Toronto FC aprovechó el cierre de la ventana de transferencias para realizar una serie de movimientos que, vistos en conjunto, revelan una estrategia mucho más profunda que simplemente sumar nuevos nombres a la plantilla.
En cuestión de días, los Reds incorporaron a Lewis Morgan, consiguieron el préstamo del colombiano Alejandro Piedrahita, adquirieron un nuevo International Roster Slot desde New York City FC y concretaron la transferencia permanente del Homegrown Deandre Kerr al fútbol portugués.
Cuatro operaciones diferentes, pero relacionadas por una misma intención: aumentar la competencia interna, ganar profundidad ofensiva y administrar mejor los activos del roster.
El primer movimiento fue la llegada de Morgan desde San Diego FC. Toronto entregó un International Roster Slot 2026 para hacerse con un atacante de 29 años que conoce perfectamente la MLS y que acumula 35 goles y 27 asistencias en 146 apariciones en la liga. Su experiencia ofrece una alternativa inmediata para un equipo que está peleando por mantenerse con vida en la carrera por los Playoffs.
Pero prácticamente al mismo tiempo, Toronto cerraba otra operación. Alejandro Piedrahita llegó cedido desde CSKA Sofia hasta la temporada Sprint 2027, con opción de compra. El colombiano, de 24 años, ocupará precisamente un International Roster Slot y responde a un perfil que Jason Hernandez describió como rápido, agresivo y directo, especialmente útil para atacar en transición.
Entonces apareció otra pieza del rompecabezas.
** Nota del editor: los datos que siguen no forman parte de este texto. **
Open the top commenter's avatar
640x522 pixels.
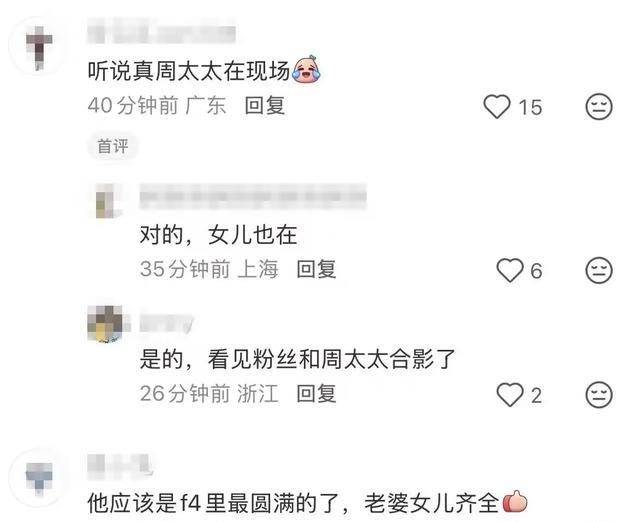(38, 46)
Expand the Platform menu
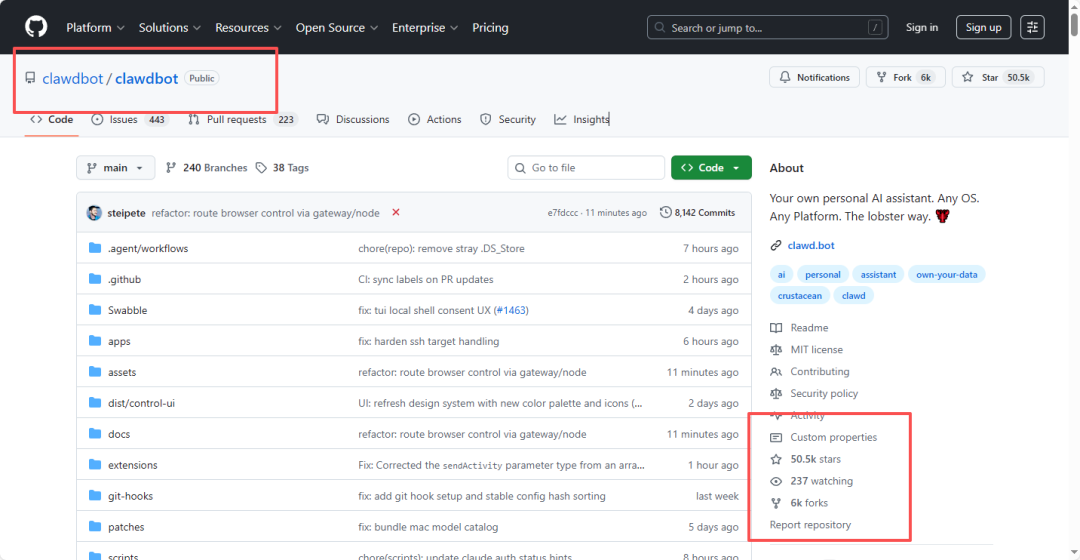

Un día después de entregar una plaza internacional por Morgan, Toronto adquirió otro International Roster Slot desde NYCFC a cambio de $175,000 en GAM y una selección de segunda ronda del SuperDraft 2027. Toronto estaba manejando varias operaciones simultáneamente antes del cierre de la ventana.
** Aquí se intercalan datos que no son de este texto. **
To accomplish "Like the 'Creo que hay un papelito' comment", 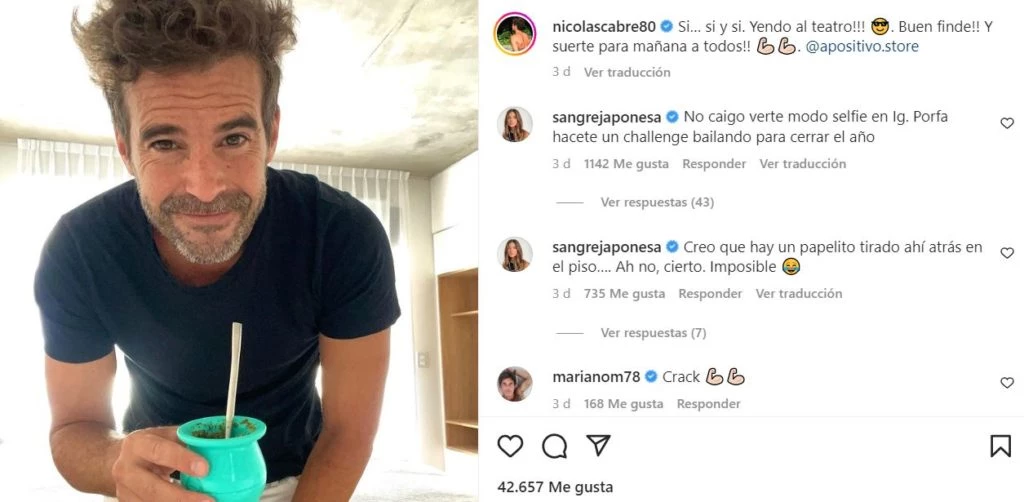I will point(1007,253).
La salida de Kerr completa la reestructuración. El delantero de 23 años deja Toronto después de 114 partidos, 21 goles y tres asistencias en todas las competiciones, tras un recorrido que comenzó desde la Academia y terminó con más de cien apariciones para el primer equipo.
Pero Toronto no cerró completamente la puerta al valor futuro del jugador. La transferencia a AVS Futebol SAD incluye un porcentaje de una futura venta, una cláusula particularmente importante considerando la edad de Kerr y la posibilidad de que aumente su valor en Europa.
Quizás la mejor manera de entender estos movimientos sea compararlos con lo que ocurría hace apenas unos meses. Durante buena parte de la primera mitad de temporada, Robin Fraser tuvo que recurrir constantemente a Toronto FC II y a jugadores de Academia para completar alineaciones debido a lesiones y ausencias.
Toronto convirtió activos de roster en jugadores, recuperó una plaza internacional cuando la necesitaba, utilizó GAM y un pick futuro para mantener flexibilidad, vendió a un jugador que había perdido protagonismo y conservó participación en una eventual futura transferencia.
Toronto parece estar intentando construir algo diferente: una plantilla en la que Robin Fraser tenga alternativas, competencia y decisiones que tomar.
Y para un equipo que todavía pelea por los Playoffs, tener opciones puede terminar siendo tan importante como cualquier fichaje individual.